Decidimos que tínhamos de comer a mais chilena das marraquetas e procurámos os fornos chilenos ainda em funcionamento. Devem restar três ou quatro em toda a cidade de Santiago, sendo um deles La Superior. Foi um encontro mágico chegar a essa padaria, conhecer Dona Cecília, a padeira. É um verdadeiro museu vivo.
O que mais chama a atenção dos estrangeiros que passam pelo restaurante é a versatilidade da marraqueta: podem prová-la com mechada, com lomito, com prietas. As possibilidades são infinitas, mas sempre de alta qualidade.
Quando era criança, vivia em Santa Cruz e, quando tinha de ir comprar pão, escolhia sempre a Panificadora Santa Cruz, mesmo sendo a mais longe de minha casa, só porque gostava da marraqueta.
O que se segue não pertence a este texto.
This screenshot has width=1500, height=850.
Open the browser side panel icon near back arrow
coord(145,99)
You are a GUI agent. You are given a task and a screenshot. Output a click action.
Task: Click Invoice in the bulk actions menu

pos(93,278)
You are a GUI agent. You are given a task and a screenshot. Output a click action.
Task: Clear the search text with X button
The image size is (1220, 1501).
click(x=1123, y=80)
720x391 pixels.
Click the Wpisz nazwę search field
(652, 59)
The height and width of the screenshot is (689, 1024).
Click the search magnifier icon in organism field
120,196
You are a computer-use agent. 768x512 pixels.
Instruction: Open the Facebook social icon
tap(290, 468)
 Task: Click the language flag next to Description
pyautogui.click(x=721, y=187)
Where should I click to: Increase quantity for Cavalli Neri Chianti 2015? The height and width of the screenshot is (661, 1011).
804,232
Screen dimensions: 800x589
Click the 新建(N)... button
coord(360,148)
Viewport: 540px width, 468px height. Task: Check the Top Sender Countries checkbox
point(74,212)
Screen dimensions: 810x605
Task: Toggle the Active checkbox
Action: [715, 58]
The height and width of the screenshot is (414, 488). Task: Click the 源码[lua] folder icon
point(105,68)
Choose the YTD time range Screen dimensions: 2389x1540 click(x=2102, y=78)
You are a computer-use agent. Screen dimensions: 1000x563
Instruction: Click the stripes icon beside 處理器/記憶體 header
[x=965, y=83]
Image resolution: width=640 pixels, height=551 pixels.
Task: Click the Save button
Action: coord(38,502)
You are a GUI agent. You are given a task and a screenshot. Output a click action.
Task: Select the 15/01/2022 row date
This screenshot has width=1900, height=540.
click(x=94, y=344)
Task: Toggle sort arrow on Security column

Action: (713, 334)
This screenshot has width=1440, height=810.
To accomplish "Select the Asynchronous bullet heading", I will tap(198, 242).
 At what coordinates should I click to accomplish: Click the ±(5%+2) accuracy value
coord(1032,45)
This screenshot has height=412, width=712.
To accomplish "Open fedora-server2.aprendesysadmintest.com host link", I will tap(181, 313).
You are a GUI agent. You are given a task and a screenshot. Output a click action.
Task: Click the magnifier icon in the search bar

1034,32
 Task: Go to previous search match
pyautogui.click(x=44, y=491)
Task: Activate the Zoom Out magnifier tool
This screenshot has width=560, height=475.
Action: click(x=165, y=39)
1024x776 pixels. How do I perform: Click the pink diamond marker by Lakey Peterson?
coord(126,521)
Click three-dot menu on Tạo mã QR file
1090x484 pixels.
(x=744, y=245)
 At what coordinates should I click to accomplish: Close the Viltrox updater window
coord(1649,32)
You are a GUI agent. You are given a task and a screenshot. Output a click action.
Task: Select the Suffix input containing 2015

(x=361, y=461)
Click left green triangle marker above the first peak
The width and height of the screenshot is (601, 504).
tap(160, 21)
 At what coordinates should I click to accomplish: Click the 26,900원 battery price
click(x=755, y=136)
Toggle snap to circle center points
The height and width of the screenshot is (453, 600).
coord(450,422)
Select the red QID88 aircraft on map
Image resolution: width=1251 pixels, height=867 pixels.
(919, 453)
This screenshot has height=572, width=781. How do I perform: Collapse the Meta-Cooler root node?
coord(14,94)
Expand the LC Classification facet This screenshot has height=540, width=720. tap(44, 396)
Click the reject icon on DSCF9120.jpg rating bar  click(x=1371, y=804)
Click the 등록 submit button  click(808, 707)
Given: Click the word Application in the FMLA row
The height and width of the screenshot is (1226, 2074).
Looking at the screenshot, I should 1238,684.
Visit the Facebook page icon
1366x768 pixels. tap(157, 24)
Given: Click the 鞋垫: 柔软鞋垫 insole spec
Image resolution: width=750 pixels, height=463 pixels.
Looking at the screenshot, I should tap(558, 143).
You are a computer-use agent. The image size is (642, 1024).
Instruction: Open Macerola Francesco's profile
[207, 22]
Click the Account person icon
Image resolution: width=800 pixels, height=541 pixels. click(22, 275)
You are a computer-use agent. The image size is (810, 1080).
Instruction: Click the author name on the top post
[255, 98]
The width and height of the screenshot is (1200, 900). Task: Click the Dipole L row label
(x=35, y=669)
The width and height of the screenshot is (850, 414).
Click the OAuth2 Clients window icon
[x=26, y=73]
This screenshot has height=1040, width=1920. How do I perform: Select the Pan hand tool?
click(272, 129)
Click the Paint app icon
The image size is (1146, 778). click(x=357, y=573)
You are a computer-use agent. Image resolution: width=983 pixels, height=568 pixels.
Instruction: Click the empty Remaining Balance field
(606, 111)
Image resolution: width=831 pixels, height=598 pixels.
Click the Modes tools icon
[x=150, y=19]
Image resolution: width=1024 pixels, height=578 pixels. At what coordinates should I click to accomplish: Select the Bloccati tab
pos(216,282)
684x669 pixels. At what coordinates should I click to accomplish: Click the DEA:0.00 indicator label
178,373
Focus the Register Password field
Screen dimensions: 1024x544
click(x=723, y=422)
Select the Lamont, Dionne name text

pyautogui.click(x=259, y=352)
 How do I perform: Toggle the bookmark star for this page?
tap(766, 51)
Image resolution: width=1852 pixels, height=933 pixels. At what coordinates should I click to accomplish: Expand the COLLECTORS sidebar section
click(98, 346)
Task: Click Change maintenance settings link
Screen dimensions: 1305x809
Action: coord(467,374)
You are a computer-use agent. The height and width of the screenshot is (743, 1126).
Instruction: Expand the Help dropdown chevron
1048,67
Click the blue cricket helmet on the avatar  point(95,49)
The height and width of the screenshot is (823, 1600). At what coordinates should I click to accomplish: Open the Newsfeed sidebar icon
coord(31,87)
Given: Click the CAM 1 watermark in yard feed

Até hoje, quando a visito, compro pão lá e ainda tem o mesmo sabor da minha infância.
Nunca pensei que viria a ser escritora de gastronomia, nem quando escolhi uma carreira no jornalismo, nem quando comecei a trabalhar como jornalista. Mas sempre gostei de comer e depois, quando fui viver sozinha, comecei a cozinhar. Quando estava no The Clinic, comecei a explorar seriamente este tema ao qual me dediquei nos últimos 15 anos. Foi um percurso longo e cheio de acontecimentos.
Costumo dizer que a gastronomia é o espelho de uma sociedade. Há poucas coisas que são transversais no nosso país, mas o pão, e sobretudo a marraqueta, é uma delas.
O pão é importante em toda a América Latina, mas no Chile, a imigração espanhola no início do século XX criou uma indústria, desenvolveu diferentes tipos de pão e alterou os costumes locais. Por exemplo, enraizou-se a tradição de comprar pão todos os dias.
A marraqueta tornou-se uma das preferidas dos chilenos, penso que por uma razão estética: é o único pão que não se assemelha a nenhum outro pão, a singularidade da forma só existe no nosso país.
A marraqueta fala-nos do Chile. Não consigo imaginar uma receção a estrangeiros com outro pão que não seja este. Os chilenos que vivem no estrangeiro dizem que o que mais sentem falta do Chile é o pão e a marraqueta em particular.
A marraqueta dá identidade à mesa chilena. Se quisermos uma imagem da nossa mesa, a marraqueta é obrigatória. É uma caraterística distintiva. A marraqueta é uma marca.
A minha canção chilena favorita é El pueblo unido jamás será vencido, de Quilapayún.